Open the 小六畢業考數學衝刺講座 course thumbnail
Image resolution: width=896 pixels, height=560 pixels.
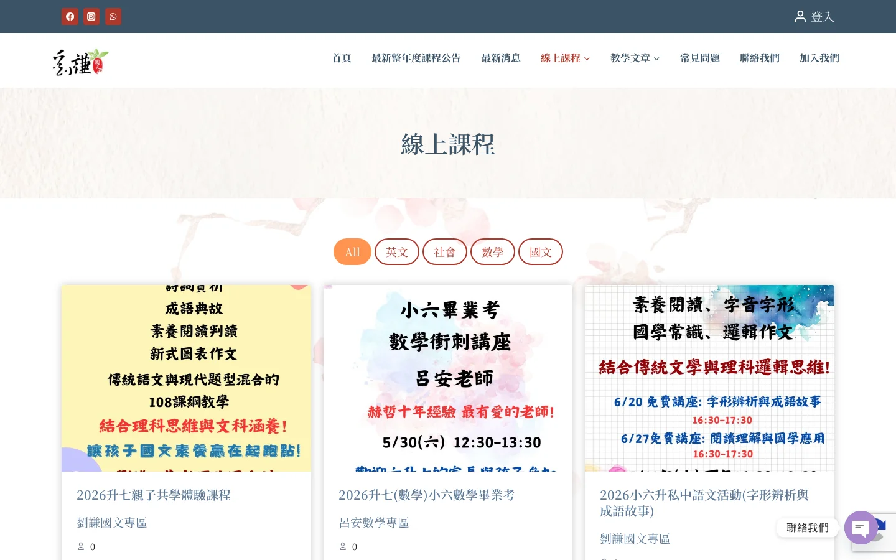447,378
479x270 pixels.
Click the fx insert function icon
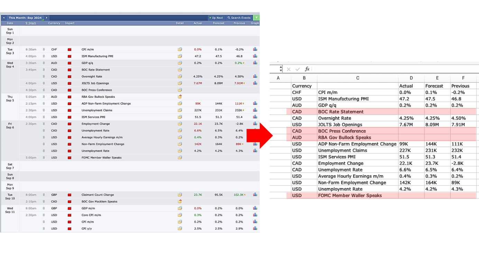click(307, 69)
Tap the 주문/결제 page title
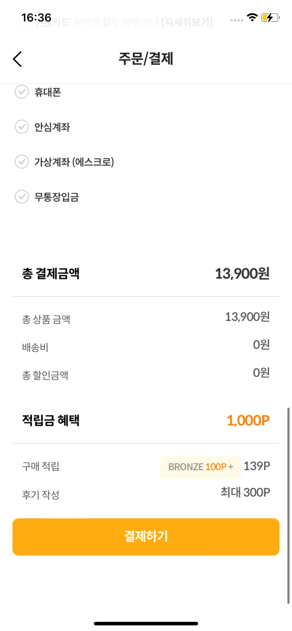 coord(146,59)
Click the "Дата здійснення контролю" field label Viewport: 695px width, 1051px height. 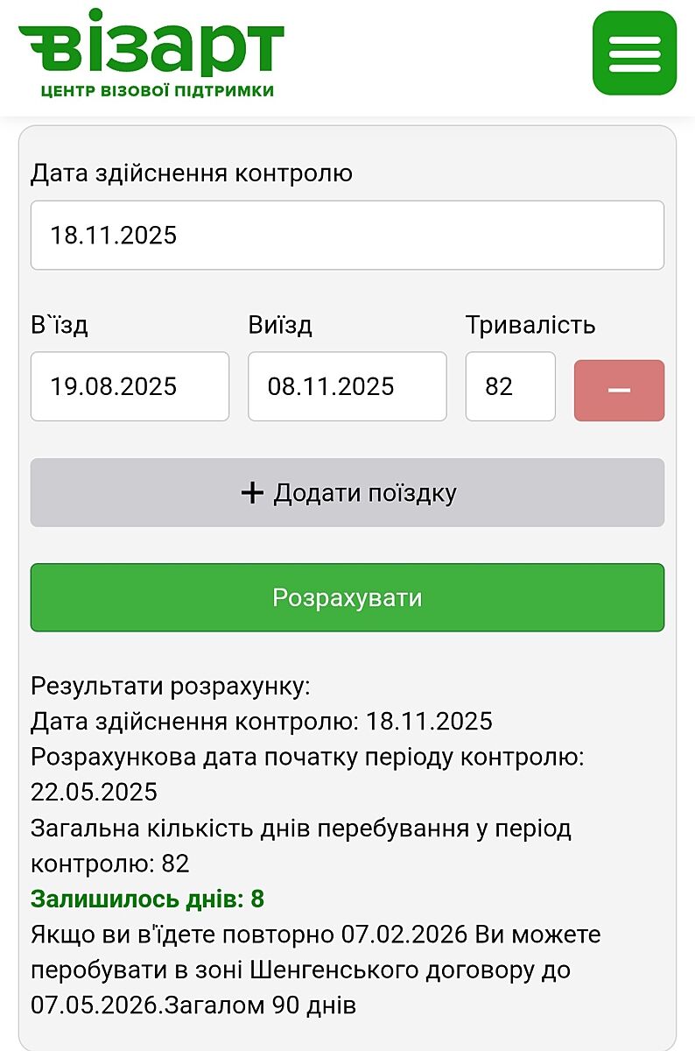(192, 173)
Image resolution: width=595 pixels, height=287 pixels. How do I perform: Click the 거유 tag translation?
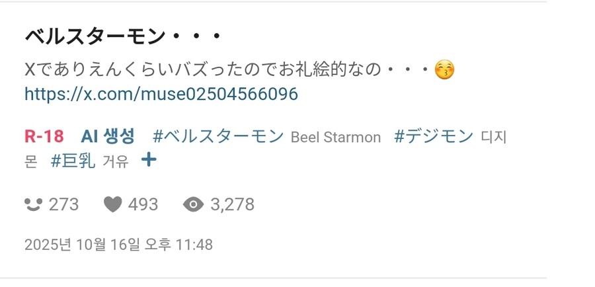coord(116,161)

* [WORK ITEM]
Say again, word for word, every line from the one with "Image resolution: width=595" through the last line of the data above, minus the pictures.

* [ANSWER SECTION]
Image resolution: width=595 pixels, height=287 pixels. How do I perform: Click the 거유 tag translation?
coord(116,161)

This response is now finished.